• _TASK ITEM_
Your answer should be one number: the count of lines below that contain "House".

++++ DATA TO USE ++++

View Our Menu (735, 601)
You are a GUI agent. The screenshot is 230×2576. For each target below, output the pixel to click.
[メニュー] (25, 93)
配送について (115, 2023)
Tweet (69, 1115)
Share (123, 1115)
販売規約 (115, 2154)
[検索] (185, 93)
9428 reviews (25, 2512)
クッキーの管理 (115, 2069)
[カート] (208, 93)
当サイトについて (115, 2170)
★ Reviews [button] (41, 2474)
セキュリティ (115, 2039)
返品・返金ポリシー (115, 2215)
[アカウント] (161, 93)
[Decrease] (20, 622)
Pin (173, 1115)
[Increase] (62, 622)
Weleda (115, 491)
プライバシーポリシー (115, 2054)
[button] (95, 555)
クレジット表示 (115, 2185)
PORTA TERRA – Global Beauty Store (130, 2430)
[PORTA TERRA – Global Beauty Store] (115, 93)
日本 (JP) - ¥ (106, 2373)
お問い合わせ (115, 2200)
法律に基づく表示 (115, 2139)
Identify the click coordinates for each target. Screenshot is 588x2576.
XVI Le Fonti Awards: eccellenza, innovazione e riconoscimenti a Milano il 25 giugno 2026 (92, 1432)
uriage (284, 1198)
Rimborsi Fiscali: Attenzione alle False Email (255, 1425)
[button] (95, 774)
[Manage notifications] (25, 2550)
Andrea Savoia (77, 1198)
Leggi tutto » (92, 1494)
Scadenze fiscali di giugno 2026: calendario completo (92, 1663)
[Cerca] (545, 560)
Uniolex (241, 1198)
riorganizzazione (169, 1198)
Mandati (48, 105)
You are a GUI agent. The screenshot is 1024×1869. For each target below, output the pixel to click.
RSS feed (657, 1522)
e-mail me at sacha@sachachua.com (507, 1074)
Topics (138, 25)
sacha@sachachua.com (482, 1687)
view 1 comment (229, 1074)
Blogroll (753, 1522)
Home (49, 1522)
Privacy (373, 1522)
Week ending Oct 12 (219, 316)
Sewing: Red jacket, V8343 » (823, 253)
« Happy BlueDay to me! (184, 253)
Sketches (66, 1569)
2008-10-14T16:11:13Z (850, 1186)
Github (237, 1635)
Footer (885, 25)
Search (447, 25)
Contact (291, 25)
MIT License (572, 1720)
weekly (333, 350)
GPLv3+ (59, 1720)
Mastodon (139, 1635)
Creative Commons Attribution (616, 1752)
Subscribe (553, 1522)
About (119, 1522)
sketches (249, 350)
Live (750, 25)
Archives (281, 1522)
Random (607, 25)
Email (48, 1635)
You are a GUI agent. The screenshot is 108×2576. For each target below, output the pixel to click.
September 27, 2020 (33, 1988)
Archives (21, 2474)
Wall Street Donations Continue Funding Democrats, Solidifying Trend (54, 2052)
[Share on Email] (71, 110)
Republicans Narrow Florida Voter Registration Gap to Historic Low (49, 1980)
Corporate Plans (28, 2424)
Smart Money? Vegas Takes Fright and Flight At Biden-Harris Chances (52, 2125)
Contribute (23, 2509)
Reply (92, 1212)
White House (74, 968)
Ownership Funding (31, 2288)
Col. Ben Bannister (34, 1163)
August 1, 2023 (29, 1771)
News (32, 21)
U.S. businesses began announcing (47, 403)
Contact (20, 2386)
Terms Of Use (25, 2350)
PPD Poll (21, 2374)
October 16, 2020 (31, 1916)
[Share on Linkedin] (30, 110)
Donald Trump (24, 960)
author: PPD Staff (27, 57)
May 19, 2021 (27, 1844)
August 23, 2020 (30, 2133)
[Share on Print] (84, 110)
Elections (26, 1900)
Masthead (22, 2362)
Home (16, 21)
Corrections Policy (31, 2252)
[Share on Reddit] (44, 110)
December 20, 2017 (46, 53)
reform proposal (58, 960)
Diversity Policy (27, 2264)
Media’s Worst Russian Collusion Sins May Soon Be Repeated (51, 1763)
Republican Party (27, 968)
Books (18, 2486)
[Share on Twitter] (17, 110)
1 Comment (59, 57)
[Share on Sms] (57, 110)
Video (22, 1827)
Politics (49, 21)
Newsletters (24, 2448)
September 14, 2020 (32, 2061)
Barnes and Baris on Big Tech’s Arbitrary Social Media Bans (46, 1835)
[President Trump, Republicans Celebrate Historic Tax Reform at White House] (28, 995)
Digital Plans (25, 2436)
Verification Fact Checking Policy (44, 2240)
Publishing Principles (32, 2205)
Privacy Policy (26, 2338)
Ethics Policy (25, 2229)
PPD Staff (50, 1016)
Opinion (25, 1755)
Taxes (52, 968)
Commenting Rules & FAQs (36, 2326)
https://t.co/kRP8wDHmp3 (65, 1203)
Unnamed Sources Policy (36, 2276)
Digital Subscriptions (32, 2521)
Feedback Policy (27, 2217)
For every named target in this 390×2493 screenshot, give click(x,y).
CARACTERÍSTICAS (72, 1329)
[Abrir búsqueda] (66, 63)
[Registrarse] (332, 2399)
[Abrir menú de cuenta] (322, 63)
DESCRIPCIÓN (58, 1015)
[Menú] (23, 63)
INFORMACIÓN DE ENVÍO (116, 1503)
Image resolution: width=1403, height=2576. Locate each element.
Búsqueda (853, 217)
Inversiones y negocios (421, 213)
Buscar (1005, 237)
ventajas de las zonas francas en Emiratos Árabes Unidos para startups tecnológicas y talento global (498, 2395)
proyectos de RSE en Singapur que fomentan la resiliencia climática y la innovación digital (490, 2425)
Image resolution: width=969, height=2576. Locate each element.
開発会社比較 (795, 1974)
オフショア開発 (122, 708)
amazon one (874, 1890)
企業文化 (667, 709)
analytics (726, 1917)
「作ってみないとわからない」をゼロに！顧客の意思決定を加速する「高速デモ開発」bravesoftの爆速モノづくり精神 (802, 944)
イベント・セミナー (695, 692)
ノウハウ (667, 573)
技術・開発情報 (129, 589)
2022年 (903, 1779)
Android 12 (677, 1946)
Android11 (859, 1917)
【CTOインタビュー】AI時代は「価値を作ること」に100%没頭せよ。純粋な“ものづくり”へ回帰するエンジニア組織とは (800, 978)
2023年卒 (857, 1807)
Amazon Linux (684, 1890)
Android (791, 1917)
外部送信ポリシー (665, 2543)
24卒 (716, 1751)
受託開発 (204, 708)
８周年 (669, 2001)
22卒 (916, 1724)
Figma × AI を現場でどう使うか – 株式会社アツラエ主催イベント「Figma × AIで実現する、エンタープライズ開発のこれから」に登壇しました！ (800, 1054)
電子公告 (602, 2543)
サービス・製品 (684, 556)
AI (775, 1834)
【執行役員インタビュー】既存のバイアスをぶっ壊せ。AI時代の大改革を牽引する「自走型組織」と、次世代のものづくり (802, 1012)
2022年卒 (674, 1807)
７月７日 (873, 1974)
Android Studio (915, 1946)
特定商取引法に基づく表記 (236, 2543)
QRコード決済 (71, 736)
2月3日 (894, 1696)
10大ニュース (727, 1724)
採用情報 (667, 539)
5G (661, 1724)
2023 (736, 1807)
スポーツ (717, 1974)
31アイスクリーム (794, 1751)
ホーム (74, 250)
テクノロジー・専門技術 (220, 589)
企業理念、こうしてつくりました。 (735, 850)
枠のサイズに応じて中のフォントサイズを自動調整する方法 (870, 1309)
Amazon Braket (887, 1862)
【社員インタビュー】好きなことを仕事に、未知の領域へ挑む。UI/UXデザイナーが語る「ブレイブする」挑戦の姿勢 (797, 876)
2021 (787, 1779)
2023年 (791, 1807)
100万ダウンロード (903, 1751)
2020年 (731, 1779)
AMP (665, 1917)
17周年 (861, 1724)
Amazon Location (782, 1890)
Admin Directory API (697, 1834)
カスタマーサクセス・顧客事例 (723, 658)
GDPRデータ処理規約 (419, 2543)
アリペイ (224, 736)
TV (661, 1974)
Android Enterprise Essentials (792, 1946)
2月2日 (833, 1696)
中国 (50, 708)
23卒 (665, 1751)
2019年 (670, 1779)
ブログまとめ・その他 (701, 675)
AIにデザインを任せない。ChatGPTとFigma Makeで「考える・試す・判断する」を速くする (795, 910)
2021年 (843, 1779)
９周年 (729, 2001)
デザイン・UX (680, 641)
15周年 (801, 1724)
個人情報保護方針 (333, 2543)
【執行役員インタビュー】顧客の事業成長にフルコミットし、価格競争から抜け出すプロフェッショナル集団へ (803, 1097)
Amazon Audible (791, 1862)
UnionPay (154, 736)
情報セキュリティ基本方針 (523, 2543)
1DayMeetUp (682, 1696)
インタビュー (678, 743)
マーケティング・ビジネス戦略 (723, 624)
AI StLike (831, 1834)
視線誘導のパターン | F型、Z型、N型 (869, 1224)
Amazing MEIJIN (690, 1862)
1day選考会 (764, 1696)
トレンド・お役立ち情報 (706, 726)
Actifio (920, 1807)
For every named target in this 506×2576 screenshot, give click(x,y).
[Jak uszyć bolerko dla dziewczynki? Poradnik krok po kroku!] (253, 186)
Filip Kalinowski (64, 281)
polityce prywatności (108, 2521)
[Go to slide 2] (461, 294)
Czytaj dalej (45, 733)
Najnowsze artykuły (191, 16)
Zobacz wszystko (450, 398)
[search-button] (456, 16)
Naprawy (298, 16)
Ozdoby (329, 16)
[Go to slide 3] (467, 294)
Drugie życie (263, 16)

++++

• _OUTPUT FOR THIS EXERCISE_
2